M&B Multi Services Inc., which sold items through Amazon.com’s online marketplace, price-gouged consumers for Purell while the product was hard to get during the coronavirus pandemic, the lawsuit contends. It is the first price-gouging lawsuit brought by the Attorney General’s Office since the pandemic swept across the country in early March and sparked thousands of price-gouging complaints from Pennsylvania consumers.

The lawsuit, filed in Philadelphia Common Pleas Court, said retailer M&B and its owner, Branly Morel, sold 49 hand sanitizer bottles for $75.80 each and charged $65.80 per bottle for 34 more. Consumers paid $6,437.78 for these 83 bottles of hand sanitizer, including $486.38 in shipping charges.

Similar 8-ounce Purell bottles often sold for $6.14 each before March 6, according to the complaint. Pennsylvania law bars companies from charging more than 20% above the average price of a good sold in the week before an emergency declaration. Gov. Tom Wolf declared a state of emergency on March 6 due to the pandemic.

M&B received the orders for the hand sanitizer bottles on March 6 and could have canceled the orders after learning of the governor’s disaster declaration, but did not do so, the complaint said. The orders were shipped after March 6, the suit said.

“It’s illegal to rip off Pennsylvanians during a pandemic, and we’re holding price-gougers accountable,” Attorney General Josh Shapiro said in a statement. “During a time when millions are out of work and millions more are struggling to pay for food and medicine, playing off people’s fears to rip them off is wrong, and illegal.”

M&B did not answer an email or messages sent through Amazon and the company’s website, mytreasuresearch.com. A man who answered a phone number listed for Morel said he wasn’t Morel and hung up.

In an April email, Morel told the Attorney General’s Office that “at the time it was not a state of emergency, everything was normal and I did not know that I couldn’t buy at a price and sell at a higher price,” the complaint said. Neither M&B nor Morel has responded to the state’s attempts to resolve the matter, the complaint said, and they haven’t substantively responded to a subpoena, either.

According to Amazon data, M&B sold hand sanitizer for an average price of $8.30 between Dec. 20 and Jan. 19, the complaint said.

“I thought it was normal, I looked at it like when I go to a baseball game and pay more due to the seats,” the email from M&B said, according to the lawsuit.
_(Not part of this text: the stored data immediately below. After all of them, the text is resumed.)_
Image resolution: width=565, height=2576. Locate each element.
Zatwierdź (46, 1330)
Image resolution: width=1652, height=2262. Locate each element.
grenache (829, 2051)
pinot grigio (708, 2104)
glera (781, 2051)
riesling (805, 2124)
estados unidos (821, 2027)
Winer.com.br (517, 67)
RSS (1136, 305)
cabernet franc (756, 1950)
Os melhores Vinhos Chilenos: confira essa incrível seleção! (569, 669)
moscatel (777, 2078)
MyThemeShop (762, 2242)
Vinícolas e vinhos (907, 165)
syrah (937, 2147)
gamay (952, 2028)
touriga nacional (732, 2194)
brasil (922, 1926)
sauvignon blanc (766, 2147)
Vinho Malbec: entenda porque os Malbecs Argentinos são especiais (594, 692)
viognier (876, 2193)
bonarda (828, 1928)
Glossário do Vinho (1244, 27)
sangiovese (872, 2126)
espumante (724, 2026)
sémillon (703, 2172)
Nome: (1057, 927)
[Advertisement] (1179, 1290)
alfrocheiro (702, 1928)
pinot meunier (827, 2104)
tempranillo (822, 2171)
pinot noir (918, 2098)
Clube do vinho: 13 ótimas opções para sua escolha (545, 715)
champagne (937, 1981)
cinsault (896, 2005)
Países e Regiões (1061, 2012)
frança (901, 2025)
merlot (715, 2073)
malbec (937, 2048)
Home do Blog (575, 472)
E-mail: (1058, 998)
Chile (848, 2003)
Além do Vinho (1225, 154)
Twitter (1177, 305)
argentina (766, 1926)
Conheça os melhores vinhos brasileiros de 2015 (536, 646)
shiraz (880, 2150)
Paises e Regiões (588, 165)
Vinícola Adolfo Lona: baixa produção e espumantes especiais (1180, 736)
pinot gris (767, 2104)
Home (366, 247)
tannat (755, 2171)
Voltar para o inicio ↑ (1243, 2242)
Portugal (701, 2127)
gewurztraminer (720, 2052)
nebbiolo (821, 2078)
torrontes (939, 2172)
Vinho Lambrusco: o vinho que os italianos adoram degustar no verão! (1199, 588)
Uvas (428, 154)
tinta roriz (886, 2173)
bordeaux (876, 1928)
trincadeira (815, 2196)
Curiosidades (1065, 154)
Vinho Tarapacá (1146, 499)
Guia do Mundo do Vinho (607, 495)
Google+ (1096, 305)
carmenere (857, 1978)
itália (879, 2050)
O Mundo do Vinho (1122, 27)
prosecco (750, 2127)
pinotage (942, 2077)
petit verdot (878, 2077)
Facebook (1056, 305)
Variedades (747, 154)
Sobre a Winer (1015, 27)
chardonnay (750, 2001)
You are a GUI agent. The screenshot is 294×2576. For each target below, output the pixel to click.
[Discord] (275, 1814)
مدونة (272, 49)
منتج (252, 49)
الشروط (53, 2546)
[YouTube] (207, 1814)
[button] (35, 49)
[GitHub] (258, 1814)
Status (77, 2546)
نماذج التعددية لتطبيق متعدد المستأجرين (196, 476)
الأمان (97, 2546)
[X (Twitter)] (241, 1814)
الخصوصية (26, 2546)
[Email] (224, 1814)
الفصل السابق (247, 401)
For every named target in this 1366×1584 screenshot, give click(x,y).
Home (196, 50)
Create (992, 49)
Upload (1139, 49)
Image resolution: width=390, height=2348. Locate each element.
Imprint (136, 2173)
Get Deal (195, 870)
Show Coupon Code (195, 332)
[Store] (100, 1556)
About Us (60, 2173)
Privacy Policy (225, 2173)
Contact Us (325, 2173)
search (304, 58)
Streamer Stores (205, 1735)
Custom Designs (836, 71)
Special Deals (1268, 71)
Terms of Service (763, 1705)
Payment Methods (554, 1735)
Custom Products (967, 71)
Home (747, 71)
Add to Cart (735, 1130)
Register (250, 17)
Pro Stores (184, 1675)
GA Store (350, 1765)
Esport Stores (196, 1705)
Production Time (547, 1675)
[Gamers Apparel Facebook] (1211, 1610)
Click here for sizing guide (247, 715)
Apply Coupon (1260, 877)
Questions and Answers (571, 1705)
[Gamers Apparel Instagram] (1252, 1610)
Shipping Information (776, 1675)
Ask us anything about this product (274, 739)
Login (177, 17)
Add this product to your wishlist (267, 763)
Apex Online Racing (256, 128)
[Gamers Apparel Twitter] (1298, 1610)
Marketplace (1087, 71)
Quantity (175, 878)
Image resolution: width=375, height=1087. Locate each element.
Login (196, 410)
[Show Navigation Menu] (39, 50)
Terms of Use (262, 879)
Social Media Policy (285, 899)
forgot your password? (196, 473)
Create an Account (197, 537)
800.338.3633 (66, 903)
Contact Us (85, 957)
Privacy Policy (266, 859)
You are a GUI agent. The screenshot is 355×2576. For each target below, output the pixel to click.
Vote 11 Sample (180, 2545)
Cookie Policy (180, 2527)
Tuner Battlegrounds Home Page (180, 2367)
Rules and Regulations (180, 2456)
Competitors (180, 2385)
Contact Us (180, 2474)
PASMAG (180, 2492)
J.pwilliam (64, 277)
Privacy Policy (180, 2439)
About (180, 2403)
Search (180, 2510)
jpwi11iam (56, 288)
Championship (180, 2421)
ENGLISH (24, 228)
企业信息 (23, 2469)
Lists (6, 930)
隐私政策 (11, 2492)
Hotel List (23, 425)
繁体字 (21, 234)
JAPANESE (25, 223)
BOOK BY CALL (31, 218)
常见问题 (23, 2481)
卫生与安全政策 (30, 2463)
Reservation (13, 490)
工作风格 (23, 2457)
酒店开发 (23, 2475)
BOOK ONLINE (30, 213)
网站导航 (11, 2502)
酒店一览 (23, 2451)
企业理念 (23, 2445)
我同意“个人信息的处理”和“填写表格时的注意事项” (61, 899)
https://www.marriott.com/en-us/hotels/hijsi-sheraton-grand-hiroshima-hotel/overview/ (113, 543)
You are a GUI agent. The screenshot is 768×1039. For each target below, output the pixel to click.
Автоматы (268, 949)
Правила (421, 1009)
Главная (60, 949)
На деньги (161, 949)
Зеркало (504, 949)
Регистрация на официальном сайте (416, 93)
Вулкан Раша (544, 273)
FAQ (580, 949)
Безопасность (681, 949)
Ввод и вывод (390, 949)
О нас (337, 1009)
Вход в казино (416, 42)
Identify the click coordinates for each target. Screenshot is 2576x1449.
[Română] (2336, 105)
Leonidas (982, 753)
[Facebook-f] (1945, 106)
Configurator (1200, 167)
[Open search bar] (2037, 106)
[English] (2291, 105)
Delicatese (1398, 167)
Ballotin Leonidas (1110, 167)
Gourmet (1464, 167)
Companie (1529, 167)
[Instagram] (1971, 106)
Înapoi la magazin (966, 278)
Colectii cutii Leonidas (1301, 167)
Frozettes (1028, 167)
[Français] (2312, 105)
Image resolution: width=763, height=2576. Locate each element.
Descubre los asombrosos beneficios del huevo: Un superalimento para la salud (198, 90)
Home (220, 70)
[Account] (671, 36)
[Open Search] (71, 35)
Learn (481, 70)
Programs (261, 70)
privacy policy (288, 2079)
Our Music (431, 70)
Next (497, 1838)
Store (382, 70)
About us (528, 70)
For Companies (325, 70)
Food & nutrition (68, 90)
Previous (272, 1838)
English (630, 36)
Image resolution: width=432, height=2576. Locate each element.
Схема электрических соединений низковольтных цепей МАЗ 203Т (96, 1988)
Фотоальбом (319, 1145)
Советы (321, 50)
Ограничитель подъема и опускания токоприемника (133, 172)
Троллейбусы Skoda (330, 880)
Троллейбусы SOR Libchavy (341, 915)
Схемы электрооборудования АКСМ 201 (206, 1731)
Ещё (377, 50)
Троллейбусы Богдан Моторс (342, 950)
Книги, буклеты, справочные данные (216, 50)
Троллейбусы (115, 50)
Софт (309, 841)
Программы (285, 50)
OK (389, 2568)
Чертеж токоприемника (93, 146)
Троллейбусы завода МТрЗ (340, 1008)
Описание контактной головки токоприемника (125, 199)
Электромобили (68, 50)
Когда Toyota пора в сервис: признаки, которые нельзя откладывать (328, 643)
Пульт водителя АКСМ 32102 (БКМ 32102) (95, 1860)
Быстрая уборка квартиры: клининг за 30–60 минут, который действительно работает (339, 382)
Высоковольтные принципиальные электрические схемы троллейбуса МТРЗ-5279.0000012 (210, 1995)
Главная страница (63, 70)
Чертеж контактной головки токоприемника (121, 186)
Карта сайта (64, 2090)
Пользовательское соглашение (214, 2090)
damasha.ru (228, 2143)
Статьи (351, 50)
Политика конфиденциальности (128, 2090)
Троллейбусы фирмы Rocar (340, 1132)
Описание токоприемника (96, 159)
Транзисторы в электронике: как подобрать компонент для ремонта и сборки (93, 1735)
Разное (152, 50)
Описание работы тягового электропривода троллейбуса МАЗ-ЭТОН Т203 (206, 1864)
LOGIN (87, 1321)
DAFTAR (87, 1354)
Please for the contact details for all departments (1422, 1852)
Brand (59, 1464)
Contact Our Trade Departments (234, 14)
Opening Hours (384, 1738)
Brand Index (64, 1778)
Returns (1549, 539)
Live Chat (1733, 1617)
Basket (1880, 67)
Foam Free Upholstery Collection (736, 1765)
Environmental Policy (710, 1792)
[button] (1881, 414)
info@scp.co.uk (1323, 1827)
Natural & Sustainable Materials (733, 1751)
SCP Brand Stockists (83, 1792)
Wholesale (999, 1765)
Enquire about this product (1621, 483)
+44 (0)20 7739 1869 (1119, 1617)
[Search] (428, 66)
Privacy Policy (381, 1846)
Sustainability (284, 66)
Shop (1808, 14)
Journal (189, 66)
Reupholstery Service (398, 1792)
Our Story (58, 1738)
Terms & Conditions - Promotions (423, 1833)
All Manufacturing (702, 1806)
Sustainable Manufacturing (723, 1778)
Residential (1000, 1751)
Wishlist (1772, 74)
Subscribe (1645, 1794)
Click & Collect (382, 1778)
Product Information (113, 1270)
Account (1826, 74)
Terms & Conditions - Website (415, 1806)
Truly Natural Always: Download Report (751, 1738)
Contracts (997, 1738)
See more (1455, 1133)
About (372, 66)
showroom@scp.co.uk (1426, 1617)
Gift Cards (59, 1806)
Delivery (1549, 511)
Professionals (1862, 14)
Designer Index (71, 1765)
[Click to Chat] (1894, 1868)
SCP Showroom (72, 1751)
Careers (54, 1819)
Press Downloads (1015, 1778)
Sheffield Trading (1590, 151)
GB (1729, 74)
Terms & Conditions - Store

The Attorney General’s Office has asked a judge to force M&B to refund customers and pay $10,000 for each violation of the state’s Price Gouging Act, or about $825,000 in penalties. The lawsuit also seeks a court order stopping the company from price-gouging again.

Amazon, the online retail giant, gave the Attorney General’s office a tip about M&B’s hand sanitizer orders, the complaint said. In a statement, an Amazon spokesperson said the company is monitoring its marketplace and has already removed more than a million offers for attempted price-gouging.

“We are disappointed that bad actors are attempting to take advantage of this global health crisis and, in addition to removing these offers, have suspended more than 10,000 selling accounts,” the spokesperson said. “We have referred the most egregious offenders to federal and state law enforcement across the country to hold them accountable.”

Since the start of the pandemic, the Attorney General’s Office said it has received 5,467 consumer complaints about price-gouging and has fined 16 businesses.